Bernanke on the Hill: Bernanke remarks and Paul Ryan's response

Highlights of Ben Bernanke's testimony.  Via Reuters:

The biggest problem with the CPI is the housing component, which only measures rent payments.  As housing is undergoing deflation, and it consists of 40% of the CPI, it is misleading to include rent and say that there is no inflation.  As such, CPI is a defacto housing index and should be ignored.  Instead, they should use the GDP deflator or PCE, both of which are hovering around 2%
On the inflation front, we have recently seen increases in some highly visible prices, notably for gasoline. Indeed, prices of many industrial and agricultural commodities have risen lately, largely as a result of the very strong demand from fast-growing emerging market economies, coupled, in some cases, with constraints on supply. Nonetheless, overall inflation is still quite low and longer-term inflation expectations have remained stable. Over the 12 months ending in December, prices for all the goods and services consumed by households (as measured by the price index for personal consumption expenditures) increased by only 1.2 percent, down from 2.4 percent over the prior 12 months. To assess underlying trends in inflation, economists also follow several alternative measures of inflation; one such measure is so-called core inflation, which excludes the more volatile food and energy components and therefore can be a better predictor of where overall inflation is headed. Core inflation was only 0.7 percent in 2010, compared with around 2-1/2 percent in 2007, the year before the recession began. Wage growth has slowed as well, with average hourly earnings increasing only 1.7 percent last year. These downward trends in wage and price inflation are not surprising, given the substantial slack in the economy.

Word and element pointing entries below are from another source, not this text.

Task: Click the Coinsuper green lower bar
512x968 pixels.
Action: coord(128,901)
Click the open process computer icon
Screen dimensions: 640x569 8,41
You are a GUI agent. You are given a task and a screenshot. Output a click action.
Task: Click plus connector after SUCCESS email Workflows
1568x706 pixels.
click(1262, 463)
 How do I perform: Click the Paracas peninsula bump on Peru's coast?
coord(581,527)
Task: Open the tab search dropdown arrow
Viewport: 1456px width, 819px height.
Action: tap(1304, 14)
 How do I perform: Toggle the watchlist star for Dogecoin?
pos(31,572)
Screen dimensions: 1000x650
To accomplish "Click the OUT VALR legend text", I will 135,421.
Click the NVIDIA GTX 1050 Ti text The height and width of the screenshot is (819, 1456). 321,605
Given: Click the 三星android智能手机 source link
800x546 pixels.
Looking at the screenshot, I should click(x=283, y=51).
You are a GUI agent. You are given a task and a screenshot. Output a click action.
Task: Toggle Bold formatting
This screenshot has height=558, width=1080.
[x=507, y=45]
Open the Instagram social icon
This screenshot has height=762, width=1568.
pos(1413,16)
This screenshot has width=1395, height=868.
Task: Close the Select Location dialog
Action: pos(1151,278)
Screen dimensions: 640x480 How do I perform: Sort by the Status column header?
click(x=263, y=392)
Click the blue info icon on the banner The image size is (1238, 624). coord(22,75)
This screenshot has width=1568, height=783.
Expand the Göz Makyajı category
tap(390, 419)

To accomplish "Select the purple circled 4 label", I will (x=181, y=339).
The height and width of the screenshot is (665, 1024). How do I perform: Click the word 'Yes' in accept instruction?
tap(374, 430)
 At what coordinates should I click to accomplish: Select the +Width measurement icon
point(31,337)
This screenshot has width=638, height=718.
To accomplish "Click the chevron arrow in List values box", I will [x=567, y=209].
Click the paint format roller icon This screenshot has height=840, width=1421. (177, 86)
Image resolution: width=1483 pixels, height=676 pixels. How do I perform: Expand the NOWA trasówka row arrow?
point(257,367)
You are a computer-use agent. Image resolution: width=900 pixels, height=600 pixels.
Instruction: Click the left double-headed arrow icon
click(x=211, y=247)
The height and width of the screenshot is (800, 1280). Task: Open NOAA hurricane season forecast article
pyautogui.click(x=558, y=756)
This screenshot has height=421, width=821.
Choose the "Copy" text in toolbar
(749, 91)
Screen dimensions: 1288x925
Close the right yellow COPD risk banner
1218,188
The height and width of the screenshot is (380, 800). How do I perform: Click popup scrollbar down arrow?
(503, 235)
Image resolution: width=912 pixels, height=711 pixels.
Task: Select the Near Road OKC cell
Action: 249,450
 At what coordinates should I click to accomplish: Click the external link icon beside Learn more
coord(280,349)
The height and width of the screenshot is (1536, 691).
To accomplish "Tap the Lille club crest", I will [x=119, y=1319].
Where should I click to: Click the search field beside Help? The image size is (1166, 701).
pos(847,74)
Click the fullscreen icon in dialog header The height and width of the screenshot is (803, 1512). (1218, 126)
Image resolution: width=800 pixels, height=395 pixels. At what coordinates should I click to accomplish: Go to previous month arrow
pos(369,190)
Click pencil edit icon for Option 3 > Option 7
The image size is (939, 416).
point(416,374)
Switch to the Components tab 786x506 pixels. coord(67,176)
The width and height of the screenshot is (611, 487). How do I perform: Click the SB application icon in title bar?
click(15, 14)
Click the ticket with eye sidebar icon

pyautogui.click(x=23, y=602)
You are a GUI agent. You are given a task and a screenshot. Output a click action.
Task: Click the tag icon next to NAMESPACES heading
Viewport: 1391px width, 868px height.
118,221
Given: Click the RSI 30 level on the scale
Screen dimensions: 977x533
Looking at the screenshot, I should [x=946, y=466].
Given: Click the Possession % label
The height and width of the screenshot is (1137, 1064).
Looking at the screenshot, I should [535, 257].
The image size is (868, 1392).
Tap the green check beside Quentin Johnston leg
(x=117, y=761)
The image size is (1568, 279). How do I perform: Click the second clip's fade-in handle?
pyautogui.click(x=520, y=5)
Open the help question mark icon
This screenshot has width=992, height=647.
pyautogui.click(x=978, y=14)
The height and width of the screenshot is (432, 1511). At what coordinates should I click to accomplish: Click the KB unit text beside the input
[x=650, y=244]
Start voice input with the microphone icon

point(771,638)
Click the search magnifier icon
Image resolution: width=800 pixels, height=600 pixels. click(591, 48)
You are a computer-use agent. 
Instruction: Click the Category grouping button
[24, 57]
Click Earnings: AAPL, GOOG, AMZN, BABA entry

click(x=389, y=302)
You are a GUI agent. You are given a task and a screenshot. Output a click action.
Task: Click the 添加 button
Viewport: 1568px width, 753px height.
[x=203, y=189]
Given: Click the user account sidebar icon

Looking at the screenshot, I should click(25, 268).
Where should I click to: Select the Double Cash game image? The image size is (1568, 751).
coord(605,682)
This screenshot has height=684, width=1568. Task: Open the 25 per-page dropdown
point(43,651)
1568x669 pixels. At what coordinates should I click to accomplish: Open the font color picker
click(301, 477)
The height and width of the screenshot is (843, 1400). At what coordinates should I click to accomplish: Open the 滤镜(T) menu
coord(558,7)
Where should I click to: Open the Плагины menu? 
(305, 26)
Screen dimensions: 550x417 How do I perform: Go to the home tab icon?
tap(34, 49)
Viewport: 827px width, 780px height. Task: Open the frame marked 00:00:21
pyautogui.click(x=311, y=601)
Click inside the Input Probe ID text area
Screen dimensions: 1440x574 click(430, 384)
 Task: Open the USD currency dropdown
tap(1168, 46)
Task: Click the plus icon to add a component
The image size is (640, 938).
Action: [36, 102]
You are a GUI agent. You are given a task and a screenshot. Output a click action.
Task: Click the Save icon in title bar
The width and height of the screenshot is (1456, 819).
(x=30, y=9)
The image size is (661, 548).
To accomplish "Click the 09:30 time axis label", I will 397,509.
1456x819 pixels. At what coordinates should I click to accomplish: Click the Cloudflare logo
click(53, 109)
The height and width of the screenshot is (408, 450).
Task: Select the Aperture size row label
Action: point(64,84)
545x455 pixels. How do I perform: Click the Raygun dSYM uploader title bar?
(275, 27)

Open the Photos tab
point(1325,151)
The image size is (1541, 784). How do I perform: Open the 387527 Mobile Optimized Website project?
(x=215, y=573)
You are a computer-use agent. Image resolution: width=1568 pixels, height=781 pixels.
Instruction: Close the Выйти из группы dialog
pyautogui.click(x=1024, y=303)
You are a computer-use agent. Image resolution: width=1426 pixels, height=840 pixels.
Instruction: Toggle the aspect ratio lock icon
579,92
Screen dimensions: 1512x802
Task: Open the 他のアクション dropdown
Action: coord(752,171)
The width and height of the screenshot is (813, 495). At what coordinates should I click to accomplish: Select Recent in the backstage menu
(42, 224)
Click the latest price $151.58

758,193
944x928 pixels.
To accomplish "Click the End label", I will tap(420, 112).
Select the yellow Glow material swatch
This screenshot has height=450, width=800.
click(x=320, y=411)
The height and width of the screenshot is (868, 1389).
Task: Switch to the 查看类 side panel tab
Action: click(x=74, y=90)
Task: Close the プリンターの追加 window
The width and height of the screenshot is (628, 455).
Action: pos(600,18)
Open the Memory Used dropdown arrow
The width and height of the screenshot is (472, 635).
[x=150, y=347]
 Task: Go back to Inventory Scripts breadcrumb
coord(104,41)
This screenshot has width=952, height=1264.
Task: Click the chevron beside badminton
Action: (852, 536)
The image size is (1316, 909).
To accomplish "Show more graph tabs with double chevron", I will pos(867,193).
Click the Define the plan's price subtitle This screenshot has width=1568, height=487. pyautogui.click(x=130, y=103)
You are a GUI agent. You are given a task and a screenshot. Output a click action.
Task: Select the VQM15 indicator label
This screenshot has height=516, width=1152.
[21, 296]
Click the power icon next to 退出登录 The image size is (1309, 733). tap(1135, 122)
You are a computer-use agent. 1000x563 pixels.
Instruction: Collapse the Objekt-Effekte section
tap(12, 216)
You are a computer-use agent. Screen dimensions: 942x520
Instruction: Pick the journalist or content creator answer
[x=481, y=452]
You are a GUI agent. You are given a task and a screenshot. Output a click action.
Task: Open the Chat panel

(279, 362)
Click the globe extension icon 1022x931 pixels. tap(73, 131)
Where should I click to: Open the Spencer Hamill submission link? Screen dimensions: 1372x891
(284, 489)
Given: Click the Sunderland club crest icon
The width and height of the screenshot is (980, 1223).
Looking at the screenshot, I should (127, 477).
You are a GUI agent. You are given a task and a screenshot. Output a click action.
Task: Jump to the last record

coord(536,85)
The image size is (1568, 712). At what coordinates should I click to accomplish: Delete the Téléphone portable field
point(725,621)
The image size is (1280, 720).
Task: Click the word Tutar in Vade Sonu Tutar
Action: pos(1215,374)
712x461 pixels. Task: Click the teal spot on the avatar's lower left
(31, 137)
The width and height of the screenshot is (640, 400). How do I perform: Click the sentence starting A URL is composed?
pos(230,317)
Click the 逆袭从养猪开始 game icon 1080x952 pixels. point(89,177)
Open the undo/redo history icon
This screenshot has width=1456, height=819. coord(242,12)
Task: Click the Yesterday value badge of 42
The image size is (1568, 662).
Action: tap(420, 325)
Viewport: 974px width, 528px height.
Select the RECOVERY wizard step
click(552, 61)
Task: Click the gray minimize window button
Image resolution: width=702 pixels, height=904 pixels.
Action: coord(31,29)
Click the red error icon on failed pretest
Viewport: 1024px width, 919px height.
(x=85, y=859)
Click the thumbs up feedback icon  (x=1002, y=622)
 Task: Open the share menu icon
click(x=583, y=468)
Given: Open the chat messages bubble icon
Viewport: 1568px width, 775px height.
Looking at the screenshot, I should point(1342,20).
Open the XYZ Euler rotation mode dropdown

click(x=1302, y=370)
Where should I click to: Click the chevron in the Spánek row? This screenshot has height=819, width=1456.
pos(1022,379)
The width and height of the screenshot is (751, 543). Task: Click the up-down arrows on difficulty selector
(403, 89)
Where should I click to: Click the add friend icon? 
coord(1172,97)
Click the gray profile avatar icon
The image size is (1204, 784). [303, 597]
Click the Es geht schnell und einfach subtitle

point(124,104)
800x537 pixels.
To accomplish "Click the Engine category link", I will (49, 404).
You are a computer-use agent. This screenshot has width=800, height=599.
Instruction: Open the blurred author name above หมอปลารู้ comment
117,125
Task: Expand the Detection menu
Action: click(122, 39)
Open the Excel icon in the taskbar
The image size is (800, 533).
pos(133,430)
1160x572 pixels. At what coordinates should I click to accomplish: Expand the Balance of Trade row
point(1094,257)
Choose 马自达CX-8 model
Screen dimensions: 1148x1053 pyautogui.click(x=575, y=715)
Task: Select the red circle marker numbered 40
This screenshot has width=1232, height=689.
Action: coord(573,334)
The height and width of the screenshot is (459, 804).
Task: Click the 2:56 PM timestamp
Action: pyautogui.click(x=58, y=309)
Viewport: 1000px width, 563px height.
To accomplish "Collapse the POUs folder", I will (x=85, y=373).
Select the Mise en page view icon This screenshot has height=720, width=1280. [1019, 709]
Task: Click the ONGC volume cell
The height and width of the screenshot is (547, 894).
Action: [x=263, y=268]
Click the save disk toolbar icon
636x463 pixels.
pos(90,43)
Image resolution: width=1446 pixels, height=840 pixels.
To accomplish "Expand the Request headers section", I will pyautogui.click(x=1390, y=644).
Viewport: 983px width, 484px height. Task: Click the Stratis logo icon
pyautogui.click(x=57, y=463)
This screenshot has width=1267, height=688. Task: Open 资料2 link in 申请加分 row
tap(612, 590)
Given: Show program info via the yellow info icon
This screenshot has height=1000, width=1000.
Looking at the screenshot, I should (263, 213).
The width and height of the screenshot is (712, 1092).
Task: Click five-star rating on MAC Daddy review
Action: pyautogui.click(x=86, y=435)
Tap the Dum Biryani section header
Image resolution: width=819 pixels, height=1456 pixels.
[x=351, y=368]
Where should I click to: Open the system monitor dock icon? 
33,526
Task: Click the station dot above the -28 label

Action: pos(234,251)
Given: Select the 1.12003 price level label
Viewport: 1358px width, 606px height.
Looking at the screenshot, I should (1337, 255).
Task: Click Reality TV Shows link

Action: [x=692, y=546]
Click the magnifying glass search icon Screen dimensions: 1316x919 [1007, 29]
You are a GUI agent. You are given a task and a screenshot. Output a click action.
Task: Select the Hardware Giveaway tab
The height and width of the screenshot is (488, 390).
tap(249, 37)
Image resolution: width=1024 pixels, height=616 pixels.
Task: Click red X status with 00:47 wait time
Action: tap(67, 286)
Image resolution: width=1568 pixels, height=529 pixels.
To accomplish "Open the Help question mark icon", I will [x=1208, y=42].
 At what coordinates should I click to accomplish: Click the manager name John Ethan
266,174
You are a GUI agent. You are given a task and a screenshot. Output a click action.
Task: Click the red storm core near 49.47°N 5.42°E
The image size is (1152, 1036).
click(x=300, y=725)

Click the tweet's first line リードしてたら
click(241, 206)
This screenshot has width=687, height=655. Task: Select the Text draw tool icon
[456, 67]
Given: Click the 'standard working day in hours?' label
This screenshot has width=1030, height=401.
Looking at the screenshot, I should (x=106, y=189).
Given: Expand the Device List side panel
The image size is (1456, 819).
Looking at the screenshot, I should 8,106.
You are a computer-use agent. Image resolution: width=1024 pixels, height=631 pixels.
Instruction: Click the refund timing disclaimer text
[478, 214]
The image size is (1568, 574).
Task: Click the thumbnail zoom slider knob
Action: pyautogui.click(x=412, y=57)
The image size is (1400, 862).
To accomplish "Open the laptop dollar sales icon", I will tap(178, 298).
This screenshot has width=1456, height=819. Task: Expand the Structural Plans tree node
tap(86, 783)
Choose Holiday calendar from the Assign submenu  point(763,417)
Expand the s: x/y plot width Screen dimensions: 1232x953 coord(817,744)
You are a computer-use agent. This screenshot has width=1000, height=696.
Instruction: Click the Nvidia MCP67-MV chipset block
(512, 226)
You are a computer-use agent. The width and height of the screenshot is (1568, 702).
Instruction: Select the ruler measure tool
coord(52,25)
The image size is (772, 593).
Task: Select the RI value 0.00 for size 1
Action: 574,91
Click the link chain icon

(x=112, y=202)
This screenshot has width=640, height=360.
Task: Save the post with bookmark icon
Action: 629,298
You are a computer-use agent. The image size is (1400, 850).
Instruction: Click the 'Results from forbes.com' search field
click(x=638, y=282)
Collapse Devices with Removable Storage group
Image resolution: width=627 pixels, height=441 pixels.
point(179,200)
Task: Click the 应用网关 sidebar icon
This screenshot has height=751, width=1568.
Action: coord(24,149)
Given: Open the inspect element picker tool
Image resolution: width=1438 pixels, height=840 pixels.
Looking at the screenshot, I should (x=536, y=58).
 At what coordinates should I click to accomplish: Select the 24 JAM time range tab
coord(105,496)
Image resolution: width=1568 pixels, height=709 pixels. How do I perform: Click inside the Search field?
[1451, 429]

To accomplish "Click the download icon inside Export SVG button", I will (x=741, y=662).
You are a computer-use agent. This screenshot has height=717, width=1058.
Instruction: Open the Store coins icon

Real interest rates are negative as the Fed has now lowered rates to zero.  Keep that in mind when you consider the current Federal Reserve policy.
Although large-scale purchases of longer-term securities are a different monetary policy tool than the more familiar approach of targeting the federal funds rate, the two types of policies affect the economy in similar ways. Conventional monetary policy easing works by lowering market expectations for the future path of short-term interest rates, which, in turn, reduces the current level of longer-term interest rates and contributes to an easing in broader financial conditions. These changes, by reducing borrowing costs and raising asset prices, bolster household and business spending and thus increase economic activity. By comparison, the Federal Reserve's purchases of longer-term securities do not affect very short-term interest rates, which remain close to zero, but instead put downward pressure directly on longer-term interest rates. By easing conditions in credit and financial markets, these actions encourage spending by households and businesses through essentially the same channels as conventional monetary policy, thereby strengthening the economic recovery. Indeed, a wide range of market indicators suggest that the Federal Reserve's securities purchases have been effective at easing financial conditions, lending credence to the view that these actions are providing significant support to job creation and economic growth.